◆ **EXCERPTED DATA**:
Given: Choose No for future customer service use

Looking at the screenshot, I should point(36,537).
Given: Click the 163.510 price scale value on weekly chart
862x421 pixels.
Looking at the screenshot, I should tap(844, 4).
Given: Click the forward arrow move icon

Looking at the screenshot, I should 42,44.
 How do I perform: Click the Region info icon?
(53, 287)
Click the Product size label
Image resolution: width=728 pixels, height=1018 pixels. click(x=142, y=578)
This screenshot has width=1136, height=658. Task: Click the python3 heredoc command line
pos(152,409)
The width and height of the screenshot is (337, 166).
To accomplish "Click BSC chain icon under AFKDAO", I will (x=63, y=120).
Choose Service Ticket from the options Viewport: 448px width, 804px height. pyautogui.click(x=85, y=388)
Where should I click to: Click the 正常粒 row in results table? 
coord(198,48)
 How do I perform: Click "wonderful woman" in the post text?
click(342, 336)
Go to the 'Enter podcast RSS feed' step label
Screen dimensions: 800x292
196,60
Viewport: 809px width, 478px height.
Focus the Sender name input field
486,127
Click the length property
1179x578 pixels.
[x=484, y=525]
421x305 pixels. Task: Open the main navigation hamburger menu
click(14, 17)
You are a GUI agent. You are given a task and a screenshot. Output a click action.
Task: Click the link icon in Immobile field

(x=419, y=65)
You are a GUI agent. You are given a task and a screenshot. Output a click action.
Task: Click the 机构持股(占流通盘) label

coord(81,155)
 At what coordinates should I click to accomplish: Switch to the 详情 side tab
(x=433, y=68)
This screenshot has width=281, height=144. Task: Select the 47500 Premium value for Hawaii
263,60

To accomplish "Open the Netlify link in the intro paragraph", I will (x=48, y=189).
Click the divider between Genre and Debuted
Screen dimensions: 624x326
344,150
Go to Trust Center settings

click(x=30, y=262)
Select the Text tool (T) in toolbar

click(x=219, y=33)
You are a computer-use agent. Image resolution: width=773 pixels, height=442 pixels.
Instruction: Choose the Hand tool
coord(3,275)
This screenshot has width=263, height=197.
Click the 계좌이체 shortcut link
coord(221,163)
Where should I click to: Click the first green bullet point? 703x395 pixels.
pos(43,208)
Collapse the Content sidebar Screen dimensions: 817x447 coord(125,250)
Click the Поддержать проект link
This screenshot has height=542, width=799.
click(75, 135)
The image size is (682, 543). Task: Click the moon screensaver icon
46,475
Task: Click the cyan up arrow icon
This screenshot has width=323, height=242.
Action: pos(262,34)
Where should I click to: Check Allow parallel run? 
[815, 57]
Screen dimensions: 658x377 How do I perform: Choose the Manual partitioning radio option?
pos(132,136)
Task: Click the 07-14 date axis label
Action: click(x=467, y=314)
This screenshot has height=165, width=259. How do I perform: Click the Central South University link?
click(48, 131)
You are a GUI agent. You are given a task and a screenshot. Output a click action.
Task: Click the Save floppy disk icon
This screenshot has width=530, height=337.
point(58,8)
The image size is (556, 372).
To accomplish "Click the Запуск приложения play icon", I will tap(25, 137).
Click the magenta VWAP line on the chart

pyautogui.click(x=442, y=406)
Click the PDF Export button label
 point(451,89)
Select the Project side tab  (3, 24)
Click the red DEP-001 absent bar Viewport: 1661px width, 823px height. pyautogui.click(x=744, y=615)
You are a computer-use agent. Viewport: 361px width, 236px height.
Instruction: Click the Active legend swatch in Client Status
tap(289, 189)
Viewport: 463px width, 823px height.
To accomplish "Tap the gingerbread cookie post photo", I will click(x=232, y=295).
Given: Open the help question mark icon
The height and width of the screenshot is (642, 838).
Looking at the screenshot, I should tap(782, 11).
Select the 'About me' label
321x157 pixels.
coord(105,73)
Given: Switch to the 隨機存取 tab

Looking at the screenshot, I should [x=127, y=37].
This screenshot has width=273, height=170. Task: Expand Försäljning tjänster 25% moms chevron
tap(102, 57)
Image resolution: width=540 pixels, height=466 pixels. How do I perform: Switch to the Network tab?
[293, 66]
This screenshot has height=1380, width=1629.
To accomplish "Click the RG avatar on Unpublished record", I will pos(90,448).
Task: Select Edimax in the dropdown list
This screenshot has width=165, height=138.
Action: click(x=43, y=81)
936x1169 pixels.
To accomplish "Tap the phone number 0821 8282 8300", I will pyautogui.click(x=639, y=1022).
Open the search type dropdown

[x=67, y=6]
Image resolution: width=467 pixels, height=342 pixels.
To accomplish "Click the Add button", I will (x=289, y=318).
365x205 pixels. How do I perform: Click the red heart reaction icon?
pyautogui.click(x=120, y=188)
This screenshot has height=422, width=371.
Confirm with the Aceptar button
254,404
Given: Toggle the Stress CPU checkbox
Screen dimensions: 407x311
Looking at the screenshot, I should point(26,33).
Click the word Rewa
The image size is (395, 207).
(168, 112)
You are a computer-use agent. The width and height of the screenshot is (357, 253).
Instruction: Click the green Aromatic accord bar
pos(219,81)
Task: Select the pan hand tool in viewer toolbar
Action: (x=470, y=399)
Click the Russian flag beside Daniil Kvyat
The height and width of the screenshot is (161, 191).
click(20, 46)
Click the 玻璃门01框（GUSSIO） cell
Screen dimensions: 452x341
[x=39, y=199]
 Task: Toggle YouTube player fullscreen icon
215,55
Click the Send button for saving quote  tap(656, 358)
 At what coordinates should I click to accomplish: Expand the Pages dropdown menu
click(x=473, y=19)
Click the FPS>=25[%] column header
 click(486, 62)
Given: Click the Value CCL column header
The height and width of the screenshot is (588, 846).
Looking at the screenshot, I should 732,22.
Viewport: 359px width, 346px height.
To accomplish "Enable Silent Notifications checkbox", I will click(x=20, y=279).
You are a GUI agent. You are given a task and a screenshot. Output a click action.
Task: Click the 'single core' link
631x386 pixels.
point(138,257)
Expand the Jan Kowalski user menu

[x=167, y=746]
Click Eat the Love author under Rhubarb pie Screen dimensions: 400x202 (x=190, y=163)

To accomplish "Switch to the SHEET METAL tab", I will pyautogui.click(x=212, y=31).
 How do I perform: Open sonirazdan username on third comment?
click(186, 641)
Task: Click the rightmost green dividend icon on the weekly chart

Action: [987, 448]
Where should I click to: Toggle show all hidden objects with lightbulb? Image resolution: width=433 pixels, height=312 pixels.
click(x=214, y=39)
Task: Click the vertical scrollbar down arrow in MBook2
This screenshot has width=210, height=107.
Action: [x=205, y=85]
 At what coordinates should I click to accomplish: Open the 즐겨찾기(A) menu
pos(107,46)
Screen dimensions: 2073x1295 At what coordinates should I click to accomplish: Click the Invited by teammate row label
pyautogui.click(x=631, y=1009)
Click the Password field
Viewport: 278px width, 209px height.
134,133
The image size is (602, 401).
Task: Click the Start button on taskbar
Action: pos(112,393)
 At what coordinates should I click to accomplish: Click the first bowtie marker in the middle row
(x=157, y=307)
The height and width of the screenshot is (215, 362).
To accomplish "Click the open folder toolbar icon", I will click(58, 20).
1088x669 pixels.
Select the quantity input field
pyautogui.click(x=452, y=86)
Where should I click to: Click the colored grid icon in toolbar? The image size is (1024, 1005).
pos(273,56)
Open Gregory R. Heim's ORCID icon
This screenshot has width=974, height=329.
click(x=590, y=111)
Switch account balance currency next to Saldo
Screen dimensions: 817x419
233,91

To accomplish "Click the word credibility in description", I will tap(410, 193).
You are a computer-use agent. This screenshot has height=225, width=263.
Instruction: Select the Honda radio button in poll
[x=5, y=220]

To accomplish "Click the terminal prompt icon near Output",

◆ **ASSIGNMENT**:
What you return must match the records above exactly, line for line.

◆ **ANSWER SECTION**:
Given: Choose No for future customer service use

Looking at the screenshot, I should point(36,537).
Given: Click the 163.510 price scale value on weekly chart
862x421 pixels.
Looking at the screenshot, I should tap(844, 4).
Given: Click the forward arrow move icon

Looking at the screenshot, I should 42,44.
 How do I perform: Click the Region info icon?
(53, 287)
Click the Product size label
Image resolution: width=728 pixels, height=1018 pixels. click(x=142, y=578)
This screenshot has width=1136, height=658. Task: Click the python3 heredoc command line
pos(152,409)
The width and height of the screenshot is (337, 166).
To accomplish "Click BSC chain icon under AFKDAO", I will (x=63, y=120).
Choose Service Ticket from the options Viewport: 448px width, 804px height. pyautogui.click(x=85, y=388)
Where should I click to: Click the 正常粒 row in results table? 
coord(198,48)
 How do I perform: Click "wonderful woman" in the post text?
click(342, 336)
Go to the 'Enter podcast RSS feed' step label
Screen dimensions: 800x292
196,60
Viewport: 809px width, 478px height.
Focus the Sender name input field
486,127
Click the length property
1179x578 pixels.
[x=484, y=525]
421x305 pixels. Task: Open the main navigation hamburger menu
click(14, 17)
You are a GUI agent. You are given a task and a screenshot. Output a click action.
Task: Click the link icon in Immobile field

(x=419, y=65)
You are a GUI agent. You are given a task and a screenshot. Output a click action.
Task: Click the 机构持股(占流通盘) label

coord(81,155)
 At what coordinates should I click to accomplish: Switch to the 详情 side tab
(x=433, y=68)
This screenshot has width=281, height=144. Task: Select the 47500 Premium value for Hawaii
263,60

To accomplish "Open the Netlify link in the intro paragraph", I will (x=48, y=189).
Click the divider between Genre and Debuted
Screen dimensions: 624x326
344,150
Go to Trust Center settings

click(x=30, y=262)
Select the Text tool (T) in toolbar

click(x=219, y=33)
You are a computer-use agent. Image resolution: width=773 pixels, height=442 pixels.
Instruction: Choose the Hand tool
coord(3,275)
This screenshot has width=263, height=197.
Click the 계좌이체 shortcut link
coord(221,163)
Where should I click to: Click the first green bullet point? 703x395 pixels.
pos(43,208)
Collapse the Content sidebar Screen dimensions: 817x447 coord(125,250)
Click the Поддержать проект link
This screenshot has height=542, width=799.
click(75, 135)
The image size is (682, 543). Task: Click the moon screensaver icon
46,475
Task: Click the cyan up arrow icon
This screenshot has width=323, height=242.
Action: pos(262,34)
Where should I click to: Check Allow parallel run? 
[815, 57]
Screen dimensions: 658x377 How do I perform: Choose the Manual partitioning radio option?
pos(132,136)
Task: Click the 07-14 date axis label
Action: click(x=467, y=314)
This screenshot has height=165, width=259. How do I perform: Click the Central South University link?
click(48, 131)
You are a GUI agent. You are given a task and a screenshot. Output a click action.
Task: Click the Save floppy disk icon
This screenshot has width=530, height=337.
point(58,8)
The image size is (556, 372).
To accomplish "Click the Запуск приложения play icon", I will tap(25, 137).
Click the magenta VWAP line on the chart

pyautogui.click(x=442, y=406)
Click the PDF Export button label
 point(451,89)
Select the Project side tab  (3, 24)
Click the red DEP-001 absent bar Viewport: 1661px width, 823px height. pyautogui.click(x=744, y=615)
You are a computer-use agent. Viewport: 361px width, 236px height.
Instruction: Click the Active legend swatch in Client Status
tap(289, 189)
Viewport: 463px width, 823px height.
To accomplish "Tap the gingerbread cookie post photo", I will click(x=232, y=295).
Given: Open the help question mark icon
The height and width of the screenshot is (642, 838).
Looking at the screenshot, I should tap(782, 11).
Select the 'About me' label
321x157 pixels.
coord(105,73)
Given: Switch to the 隨機存取 tab

Looking at the screenshot, I should [x=127, y=37].
This screenshot has width=273, height=170. Task: Expand Försäljning tjänster 25% moms chevron
tap(102, 57)
Image resolution: width=540 pixels, height=466 pixels. How do I perform: Switch to the Network tab?
[293, 66]
This screenshot has height=1380, width=1629.
To accomplish "Click the RG avatar on Unpublished record", I will pos(90,448).
Task: Select Edimax in the dropdown list
This screenshot has width=165, height=138.
Action: click(x=43, y=81)
936x1169 pixels.
To accomplish "Tap the phone number 0821 8282 8300", I will pyautogui.click(x=639, y=1022).
Open the search type dropdown

[x=67, y=6]
Image resolution: width=467 pixels, height=342 pixels.
To accomplish "Click the Add button", I will (x=289, y=318).
365x205 pixels. How do I perform: Click the red heart reaction icon?
pyautogui.click(x=120, y=188)
This screenshot has height=422, width=371.
Confirm with the Aceptar button
254,404
Given: Toggle the Stress CPU checkbox
Screen dimensions: 407x311
Looking at the screenshot, I should point(26,33).
Click the word Rewa
The image size is (395, 207).
(168, 112)
You are a computer-use agent. The width and height of the screenshot is (357, 253).
Instruction: Click the green Aromatic accord bar
pos(219,81)
Task: Select the pan hand tool in viewer toolbar
Action: (x=470, y=399)
Click the Russian flag beside Daniil Kvyat
The height and width of the screenshot is (161, 191).
click(20, 46)
Click the 玻璃门01框（GUSSIO） cell
Screen dimensions: 452x341
[x=39, y=199]
 Task: Toggle YouTube player fullscreen icon
215,55
Click the Send button for saving quote  tap(656, 358)
 At what coordinates should I click to accomplish: Expand the Pages dropdown menu
click(x=473, y=19)
Click the FPS>=25[%] column header
 click(486, 62)
Given: Click the Value CCL column header
The height and width of the screenshot is (588, 846).
Looking at the screenshot, I should 732,22.
Viewport: 359px width, 346px height.
To accomplish "Enable Silent Notifications checkbox", I will click(x=20, y=279).
You are a GUI agent. You are given a task and a screenshot. Output a click action.
Task: Click the 'single core' link
631x386 pixels.
point(138,257)
Expand the Jan Kowalski user menu

[x=167, y=746]
Click Eat the Love author under Rhubarb pie Screen dimensions: 400x202 (x=190, y=163)

To accomplish "Switch to the SHEET METAL tab", I will pyautogui.click(x=212, y=31).
 How do I perform: Open sonirazdan username on third comment?
click(186, 641)
Task: Click the rightmost green dividend icon on the weekly chart

Action: [987, 448]
Where should I click to: Toggle show all hidden objects with lightbulb? Image resolution: width=433 pixels, height=312 pixels.
click(x=214, y=39)
Task: Click the vertical scrollbar down arrow in MBook2
This screenshot has width=210, height=107.
Action: [x=205, y=85]
 At what coordinates should I click to accomplish: Open the 즐겨찾기(A) menu
pos(107,46)
Screen dimensions: 2073x1295 At what coordinates should I click to accomplish: Click the Invited by teammate row label
pyautogui.click(x=631, y=1009)
Click the Password field
Viewport: 278px width, 209px height.
134,133
The image size is (602, 401).
Task: Click the Start button on taskbar
Action: pos(112,393)
 At what coordinates should I click to accomplish: Click the first bowtie marker in the middle row
(x=157, y=307)
The height and width of the screenshot is (215, 362).
To accomplish "Click the open folder toolbar icon", I will click(58, 20).
1088x669 pixels.
Select the quantity input field
pyautogui.click(x=452, y=86)
Where should I click to: Click the colored grid icon in toolbar? The image size is (1024, 1005).
pos(273,56)
Open Gregory R. Heim's ORCID icon
This screenshot has width=974, height=329.
click(x=590, y=111)
Switch account balance currency next to Saldo
Screen dimensions: 817x419
233,91

To accomplish "Click the word credibility in description", I will tap(410, 193).
You are a computer-use agent. This screenshot has height=225, width=263.
Instruction: Select the Honda radio button in poll
[x=5, y=220]

To accomplish "Click the terminal prompt icon near Output",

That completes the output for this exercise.